Can We Allow the Geneticists to Use the Same Data Set to Find the Most Differentially Expressed Genes and Do the Statistical Analysis in Microarray Analysis?

  • 2003-01-20 (Mon.), 11:00 AM
  • Recreation Hall, 2F, Institute of Statistical Science
  • Prof. Jiunn Tzon Hwang
  • Cornell University

Abstract

The answer to the question of the title is no since there will be a selection bias. The bias can be huge since the number of genes is large. However this seems to be the usual practice in microarry. How do statisticians cope with this problem? Simultaneous inference such as those derived using Bonferroni inequality is one answer. It is however too conservative. There are other approaches such as using the one-dimensional p-values and then do the Westfall and Young's correction. Other criteria such as controlling FDR in Benjamini and Hochberg and pFDR in Storey were proposed. These latter two approaches however may be too liberal. In this informal talk, I will discuss some of my work with my graduate student Jing Qiu at Cornell. We focus on say 100 selected genes (genes with most up or down regulated expression levels) and construct simultaneous confidence intervals. A random effect ANOVA model is assumed.
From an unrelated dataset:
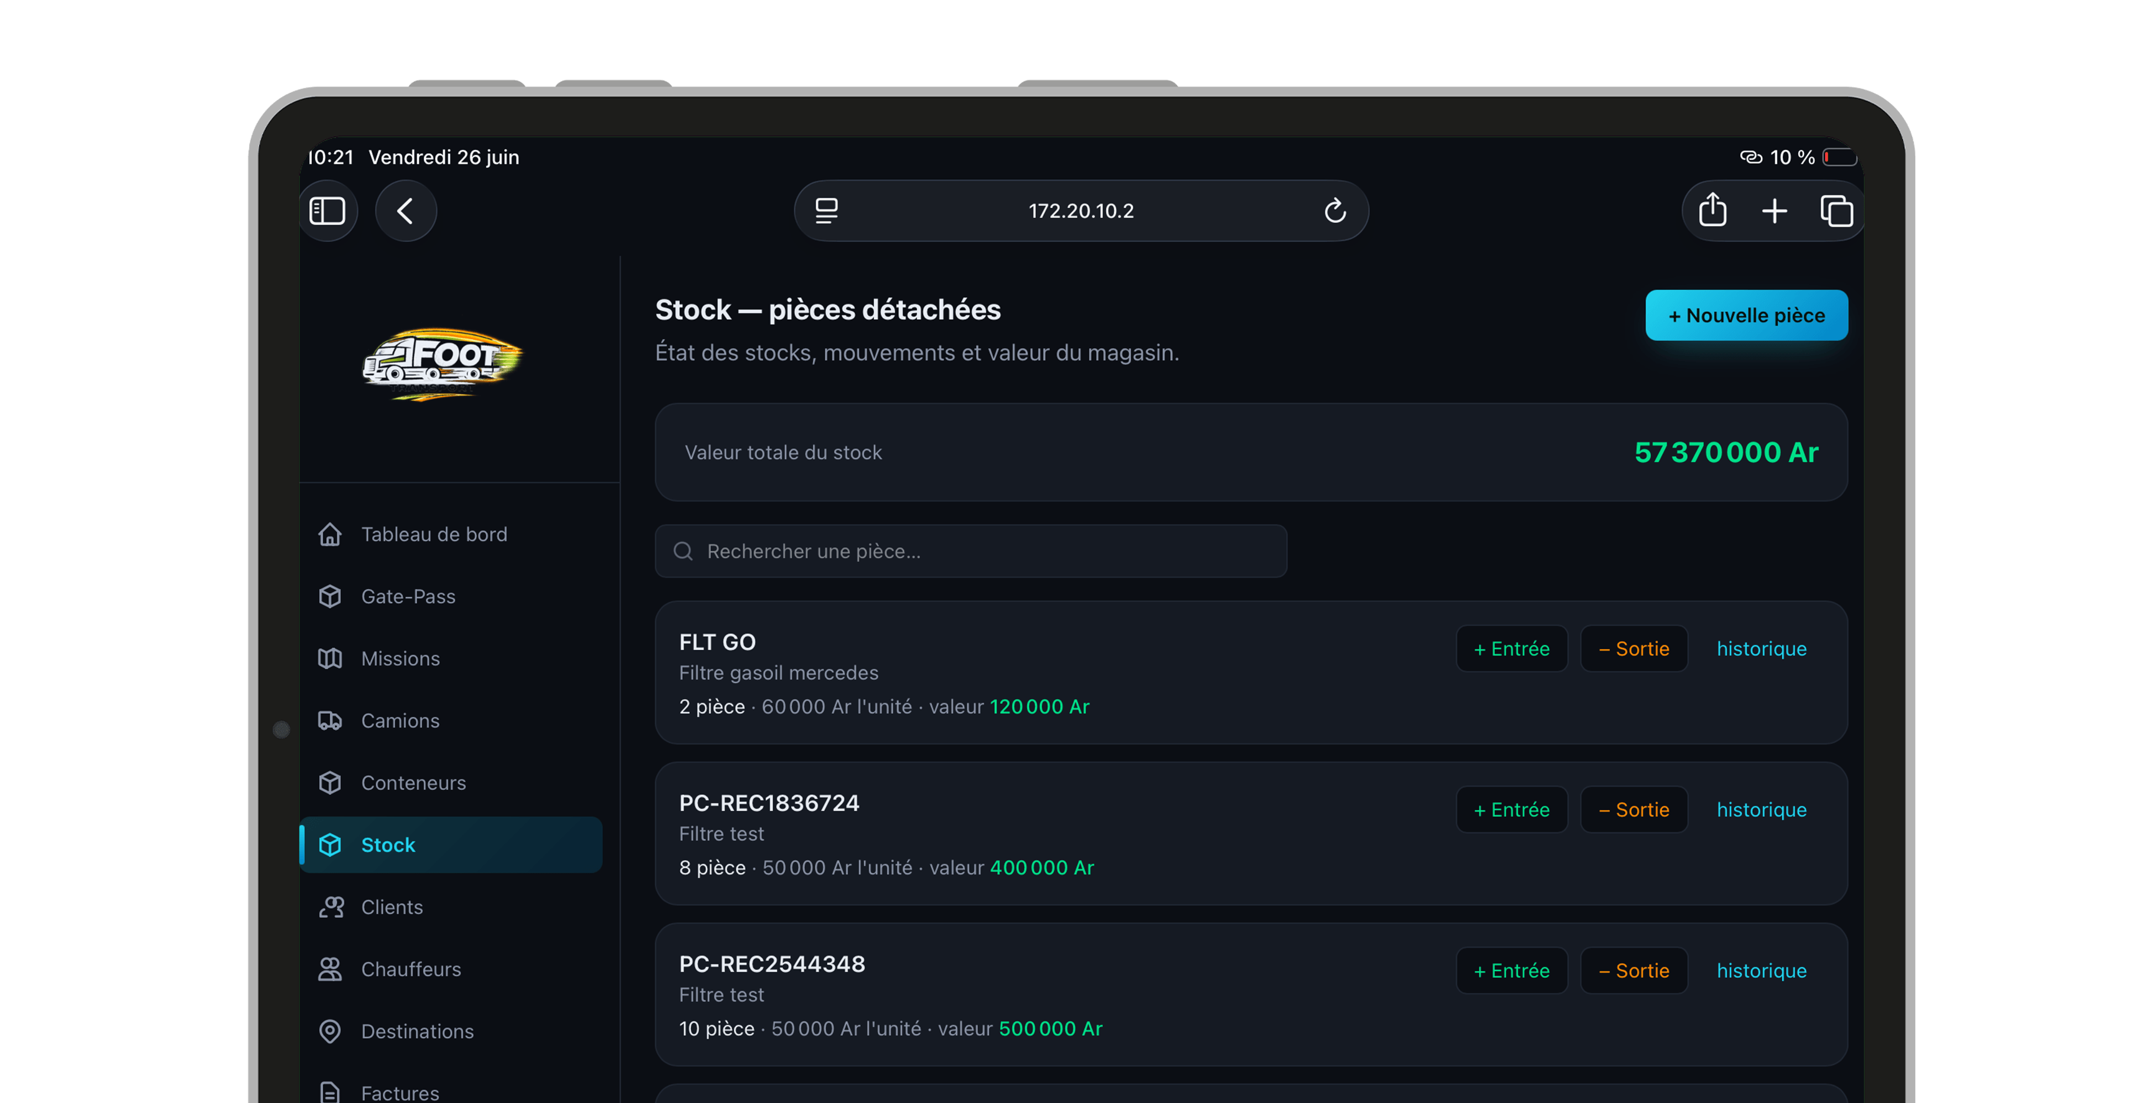Click the 172.20.10.2 address bar
The width and height of the screenshot is (2132, 1103).
(1081, 211)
This leads to shrinkage estimators which actually correct the selection bias. The confidence intervals constructed are much sharper than the simultaneous intervals constructed using Bonferroni inequlity. The saving could range between 20% to 80% . Normal prior is assumed. Prior mixing with zero will be discussed too. The talk should be understandable to statisticians with little knowledge of genetics.